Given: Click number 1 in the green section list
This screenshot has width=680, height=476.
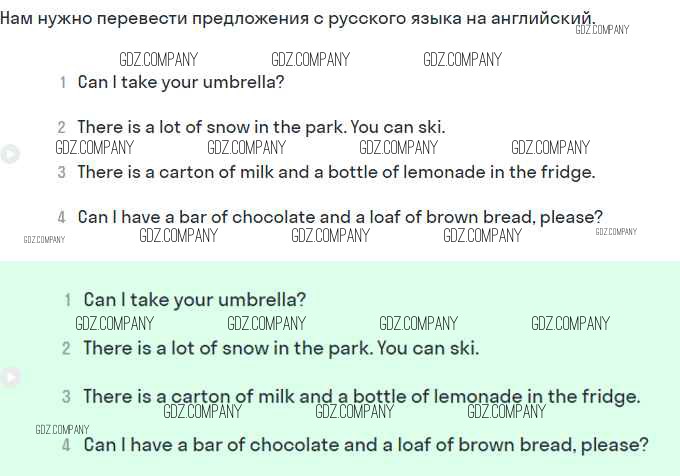Looking at the screenshot, I should (x=68, y=300).
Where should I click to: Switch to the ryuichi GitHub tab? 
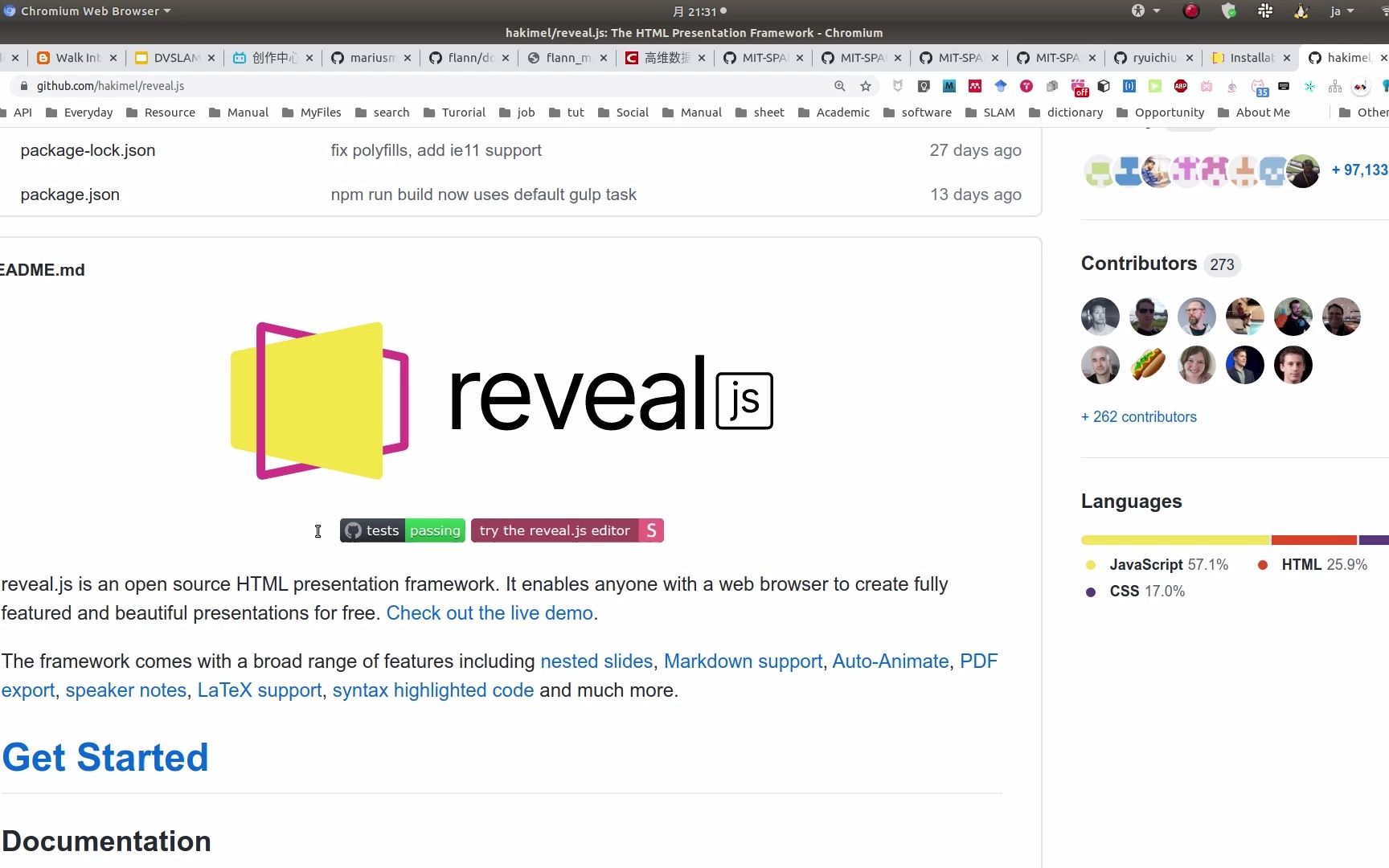pyautogui.click(x=1153, y=57)
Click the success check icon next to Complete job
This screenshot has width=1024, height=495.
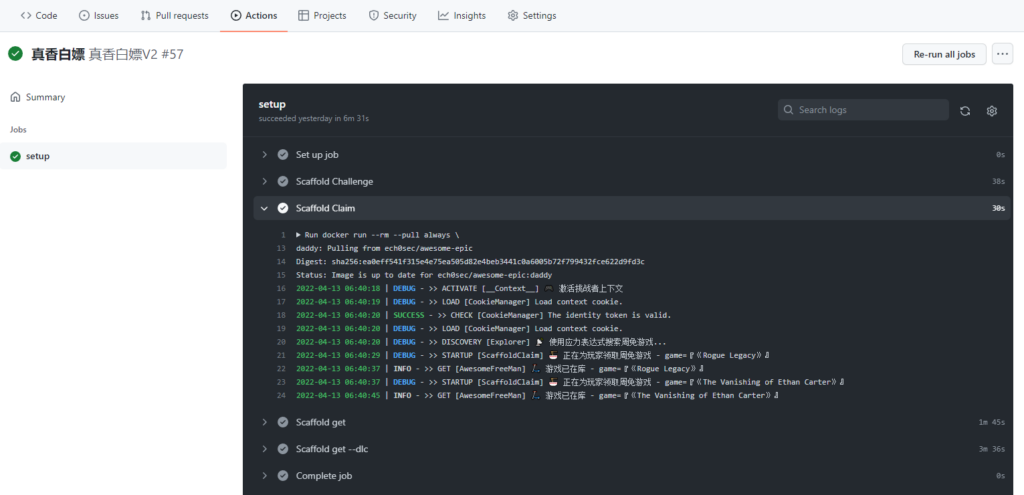coord(283,476)
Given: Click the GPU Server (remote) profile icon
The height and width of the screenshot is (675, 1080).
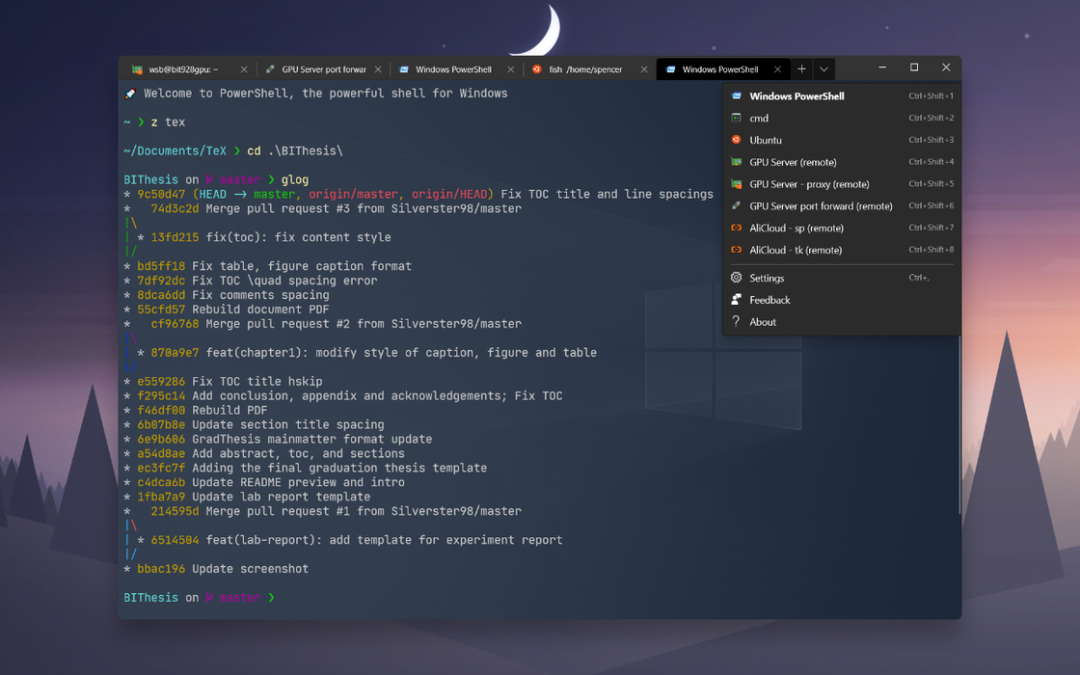Looking at the screenshot, I should [737, 162].
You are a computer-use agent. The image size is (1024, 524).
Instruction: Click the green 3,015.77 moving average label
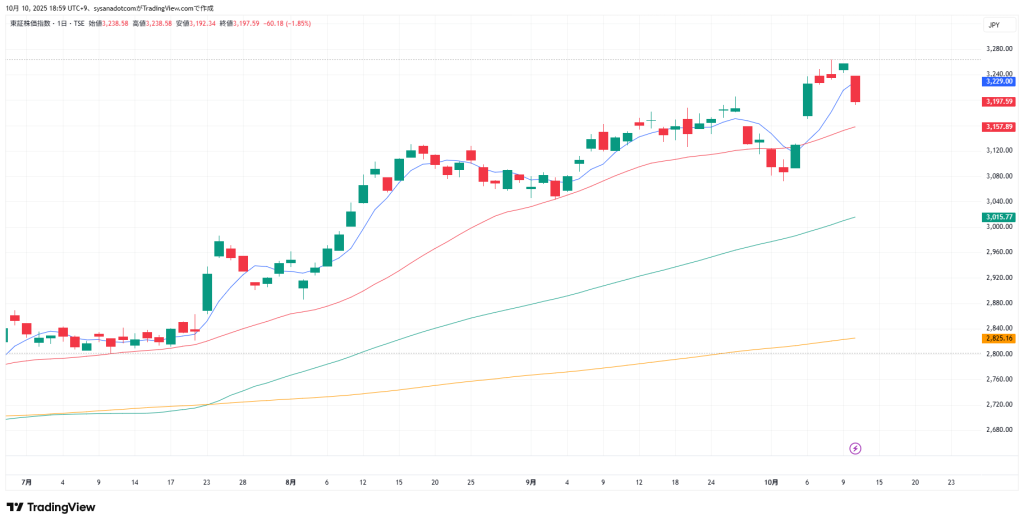[999, 217]
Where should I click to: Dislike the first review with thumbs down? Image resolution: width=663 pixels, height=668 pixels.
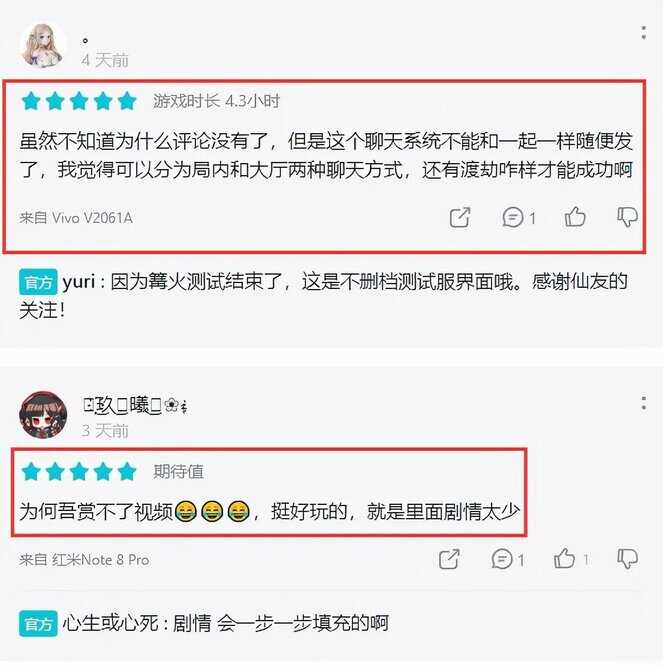pyautogui.click(x=627, y=217)
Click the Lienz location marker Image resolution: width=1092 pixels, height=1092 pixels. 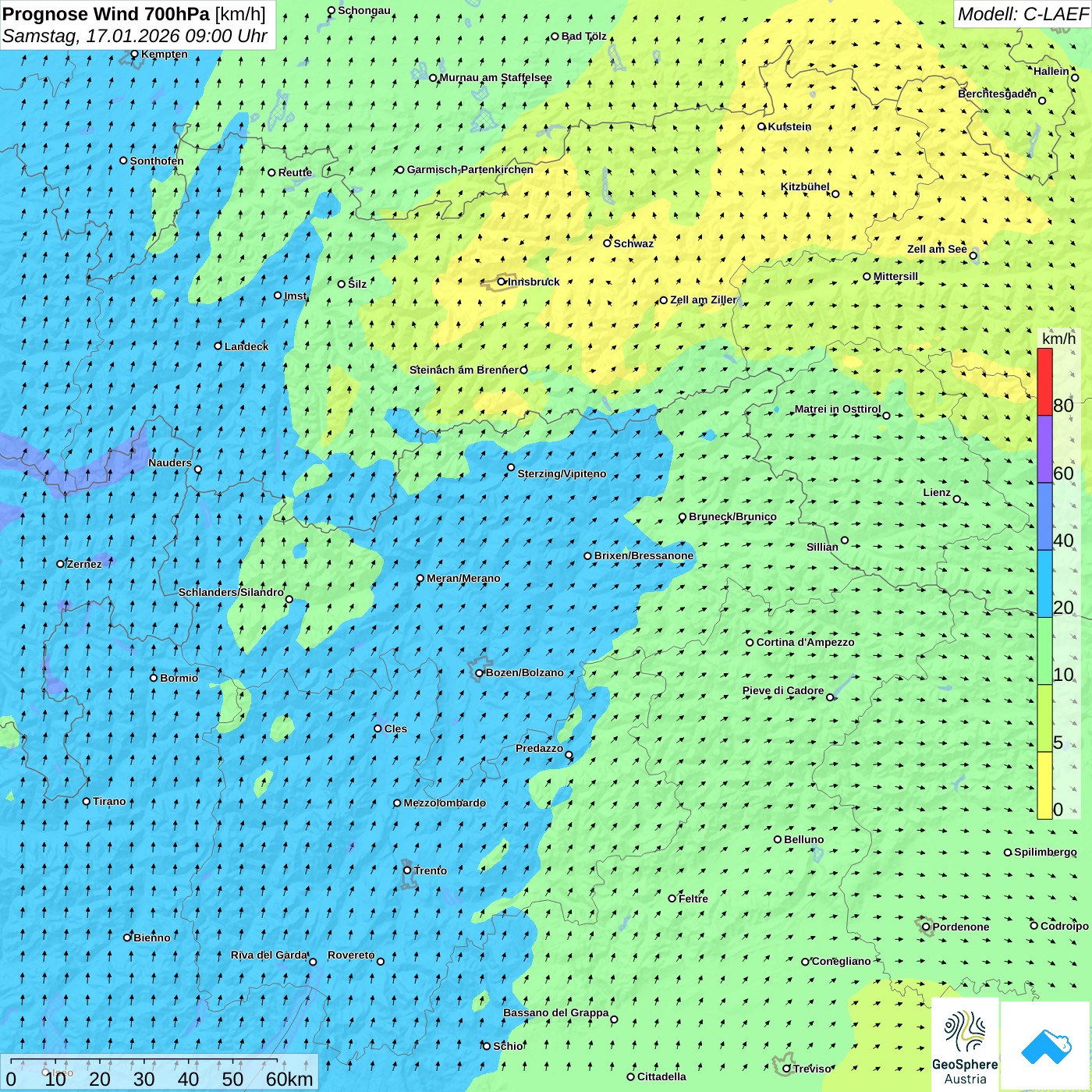(957, 499)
□ □ □ □ □
Format the records from the start through the line that contains "pyautogui.click(x=1153, y=57)", including that line, as a Markdown table with a Row column for the row number and a Line column for the line. Skip blank lines and leave the pictures out.

Result below:
| Row | Line |
|---|---|
| 1 | Given: Click number 1 in the green section list |
| 2 | This screenshot has width=680, height=476. |
| 3 | Looking at the screenshot, I should (x=68, y=300). |
| 4 | Where should I click to: Switch to the ryuichi GitHub tab?  |
| 5 | pyautogui.click(x=1153, y=57) |